Exercise prompt:
Answer these questions from the text on psymple.
1. From which class can the function stored by an ExpressionWrapper instance be subclassed?
2. Which two instances does a ParameterAssignment instance store?
3. In the drag force equation, what does \( C_D \) stand for?

Reading text:
-------

The core purpose of psymple is to build simulable dynamic systems from components of functions and differential equations. These components have concrete mathematical definitions:

Definition

A mathematical variable \( x \) is a system state whose time-derivative can be expressed as a function of itself, time, and external dependencies:

\[ \frac{dx}{dt} = f(x, t, \underline{b}) \]

Here, external dependency can mean any other system variable, parameter (see below), or constant.

Definition

A mathematical parameter \( p \) is a state whose value can be expressed as a function of time, and external dependencies:

\[ p = f(t, \underline{b}) \]

Implementation detail

We notice the similarity of these definitions is that they each consist of an object (respectively a derivative or a symbol) on the left-hand side of an equality, and a function on the right-hand side. To store these concepts flexibly, psymple implements the following objects:

Variables

Variable instances store a sympy.Symbol instance which is formally interpreted as a first-order time derivative of that symbol.

Parameters

Parameter instances store a sympy.Symbol instance.

Expression wrappers

ExpressionWrapper instances store a symbolic representation of a function, which can be any object subclassed from the sympy.Basic class.

Differential assignments

DifferentialAssignment instances store a Variable instance together with an ExpressionWrapper instance to formally represent a differential equation of the form

\[ \frac{dx}{dt} = f(x, t, \underline{b}) \]

Parameter assignments

ParameterAssignment instances store a Parameter instance together with an ExpressionWrapper instance to formally represent an equation

\[ p = f(t, \underline{b}) \]

Example usage

Warning

These objects are abstract objects for formal storage. In normal usage of psymple, none of these classes need to be explicitly instantiated, since there are interfaces to ease their creation. The examples below give a flavour of how psymple works underneath.

Differential equations

The logistic model is given by

\[ \frac{dx}{dt} = rx \left( 1-\frac{x}{k} \right) \]

In psymple this equation is captured as follows.

Logistic equation as a `DifferentialAssignment`
from psymple.build.assignments import DifferentialAssignment

assg_x = DifferentialAssignment(
    symbol="x", 
    expression="r*x*(1-x/k)",
)

The DifferentialAssignment class has attributes symbol_wrapper and expression_wrapper which store created instances of Variable and ExpressionWrapper, respectively. The creation of the sympy.Symbol instance and the parsing of the expression argument into a sympy expression is automatically performed.

Functions

The magnitude \( F \) of the drag force exerted on a projectile travelling through a medium is given by

\[ F = \frac{1}{2} \rho C_D A v^2 \]

where \( \rho \) is the medium density, \( C_D \) is the drag coefficient, \( A \) is the effective surface area and \( v \) is the speed of the projectile relative to the medium. In psymple, this is captured as follows.

Drag equation as a `ParameterAssignment`
from psymple.build.assignments import ParameterAssignment

assg_F = ParameterAssignment(
    symbol="F",
    assignment="1/2 * rho * C_D * A * v**2"
)

Similar to above, the ParameterAssignment class has attributes symbol_wrapper and expression_wrapper which store created instances of Parameter and ExpressionWrapper, respectively.

-------

Source material:

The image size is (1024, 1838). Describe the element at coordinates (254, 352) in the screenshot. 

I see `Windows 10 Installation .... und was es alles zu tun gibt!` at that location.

-------

Written reply:
1. The sympy.Basic class.
2. A Parameter instance and an ExpressionWrapper instance.
3. The drag coefficient.